So how do you address the refugee crisis in a piece of student drama and how can you ensure that it will successfully build empathy? Is it even appropriate to tackle these issues in classroom?

Prof Ann Devitt from the School of Education in Trinity College believes that it is.

“In our schools and our lives in general today it is no longer access to information which is important, it is our ability to evaluate and draw informed conclusions. School classrooms are safe environments where we can develop our critical skills and tackle the many controversial issues that beset the world, not shy away from them.”

And so instead of handing a script to the cast, Doak decided to make students develop their critical skills by delving into the issue of Ireland’s response to refugees and then using their reactions to create the final piece.

When the students turned up for their first rehearsal, they came with pieces of paper in hand. They had received an email a few days beforehand which asked them to “look at the experience of and attitudes towards refugees in Ireland, particularly those in the direct provision system” and to bring along any articles they had read about it.

Instead of learning and acting their lines as they had expected, students researched and explored the refugee crisis in Ireland

Student Eileen Sealy describes that first rehearsal: “We arrived, with our newspaper articles, and were waiting for the script, wondering what parts we would all get. But there was no script then or in fact for at least two months.”
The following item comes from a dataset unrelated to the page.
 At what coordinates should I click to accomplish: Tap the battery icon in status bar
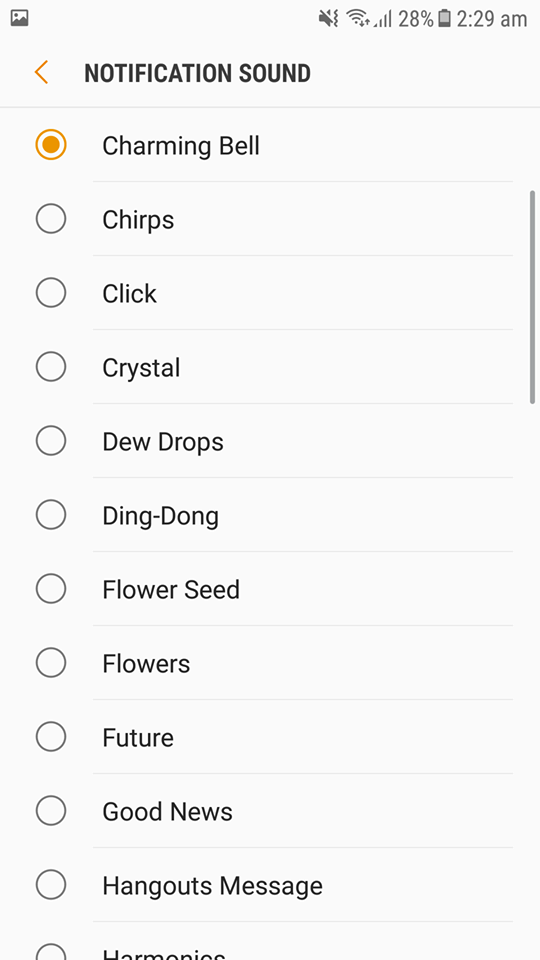coord(444,19)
This was because the script had not been written. It was still just an idea in their teacher’s mind based on the theme of inclusion, and its flipside, isolation. Over the following weeks, instead of learning and acting their lines as they had expected, students researched and explored the refugee crisis in Ireland by finding poetry and articles about the issue; by looking at images from various websites including Asylum Archive and then writing down their reactions.

“She would show us a piece about a refugee or a photo and we would try to imagine ourselves in that situation. Those responses were completely genuine. It was dead silent in the room and you could just hear the sound of scribbling [as everyone wrote].”

They also participated in workshops which involved role plays about coping with life in a new country as a refugee, living on a tiny budget in direct provision or by imagining themselves to be at a dinner table discussing refugees. They read the comments after online articles about people in direct provision and discussed them.

What the students didn’t realise was that the images, their writings, the poems, quotes and other material accumulated during this process were being compiled by their teacher.

The true power of the piece lies in the element of surprise. Like many good stories, this one has a twist

In fact the script (a very loose term considering the piece is a combination of so many diverse and multimedia elements) was only finalised a week or two before they performed it in Malta.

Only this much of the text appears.